Activity: Here is a set of records. Copy them all exactly.

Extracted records
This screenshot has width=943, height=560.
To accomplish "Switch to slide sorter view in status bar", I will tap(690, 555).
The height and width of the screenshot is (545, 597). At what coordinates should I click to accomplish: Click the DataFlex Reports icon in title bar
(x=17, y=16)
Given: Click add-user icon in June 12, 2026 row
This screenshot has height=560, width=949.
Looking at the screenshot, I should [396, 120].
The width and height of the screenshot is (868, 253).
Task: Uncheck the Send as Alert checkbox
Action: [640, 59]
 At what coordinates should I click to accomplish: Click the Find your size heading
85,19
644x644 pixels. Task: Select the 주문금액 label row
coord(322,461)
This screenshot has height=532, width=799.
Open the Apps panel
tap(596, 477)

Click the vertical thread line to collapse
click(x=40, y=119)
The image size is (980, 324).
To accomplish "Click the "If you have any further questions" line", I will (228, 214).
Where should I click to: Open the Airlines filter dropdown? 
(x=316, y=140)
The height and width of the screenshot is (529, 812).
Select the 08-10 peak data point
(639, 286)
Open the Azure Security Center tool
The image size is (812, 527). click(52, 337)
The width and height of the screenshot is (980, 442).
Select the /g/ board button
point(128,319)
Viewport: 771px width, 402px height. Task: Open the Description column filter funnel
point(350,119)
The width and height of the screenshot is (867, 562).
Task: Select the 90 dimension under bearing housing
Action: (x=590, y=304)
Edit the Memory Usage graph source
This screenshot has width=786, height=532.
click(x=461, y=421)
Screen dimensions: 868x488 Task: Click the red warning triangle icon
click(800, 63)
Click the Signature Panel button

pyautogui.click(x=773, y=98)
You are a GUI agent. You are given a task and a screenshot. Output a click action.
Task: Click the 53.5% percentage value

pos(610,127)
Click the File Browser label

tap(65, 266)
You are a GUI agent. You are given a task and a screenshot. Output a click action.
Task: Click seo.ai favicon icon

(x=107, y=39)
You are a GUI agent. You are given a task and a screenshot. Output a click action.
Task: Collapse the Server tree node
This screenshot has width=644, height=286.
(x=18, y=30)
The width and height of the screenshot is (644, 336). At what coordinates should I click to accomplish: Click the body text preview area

The answer:
This screenshot has width=943, height=560.
To accomplish "Switch to slide sorter view in status bar", I will tap(690, 555).
The height and width of the screenshot is (545, 597). At what coordinates should I click to accomplish: Click the DataFlex Reports icon in title bar
(x=17, y=16)
Given: Click add-user icon in June 12, 2026 row
This screenshot has height=560, width=949.
Looking at the screenshot, I should [396, 120].
The width and height of the screenshot is (868, 253).
Task: Uncheck the Send as Alert checkbox
Action: [640, 59]
 At what coordinates should I click to accomplish: Click the Find your size heading
85,19
644x644 pixels. Task: Select the 주문금액 label row
coord(322,461)
This screenshot has height=532, width=799.
Open the Apps panel
tap(596, 477)

Click the vertical thread line to collapse
click(x=40, y=119)
The image size is (980, 324).
To accomplish "Click the "If you have any further questions" line", I will (228, 214).
Where should I click to: Open the Airlines filter dropdown? 
(x=316, y=140)
The height and width of the screenshot is (529, 812).
Select the 08-10 peak data point
(639, 286)
Open the Azure Security Center tool
The image size is (812, 527). click(52, 337)
The width and height of the screenshot is (980, 442).
Select the /g/ board button
point(128,319)
Viewport: 771px width, 402px height. Task: Open the Description column filter funnel
point(350,119)
The width and height of the screenshot is (867, 562).
Task: Select the 90 dimension under bearing housing
Action: (x=590, y=304)
Edit the Memory Usage graph source
This screenshot has width=786, height=532.
click(x=461, y=421)
Screen dimensions: 868x488 Task: Click the red warning triangle icon
click(800, 63)
Click the Signature Panel button

pyautogui.click(x=773, y=98)
You are a GUI agent. You are given a task and a screenshot. Output a click action.
Task: Click the 53.5% percentage value

pos(610,127)
Click the File Browser label

tap(65, 266)
You are a GUI agent. You are given a task and a screenshot. Output a click action.
Task: Click seo.ai favicon icon

(x=107, y=39)
You are a GUI agent. You are given a task and a screenshot. Output a click action.
Task: Collapse the Server tree node
This screenshot has width=644, height=286.
(x=18, y=30)
The width and height of the screenshot is (644, 336). At what coordinates should I click to accomplish: Click the body text preview area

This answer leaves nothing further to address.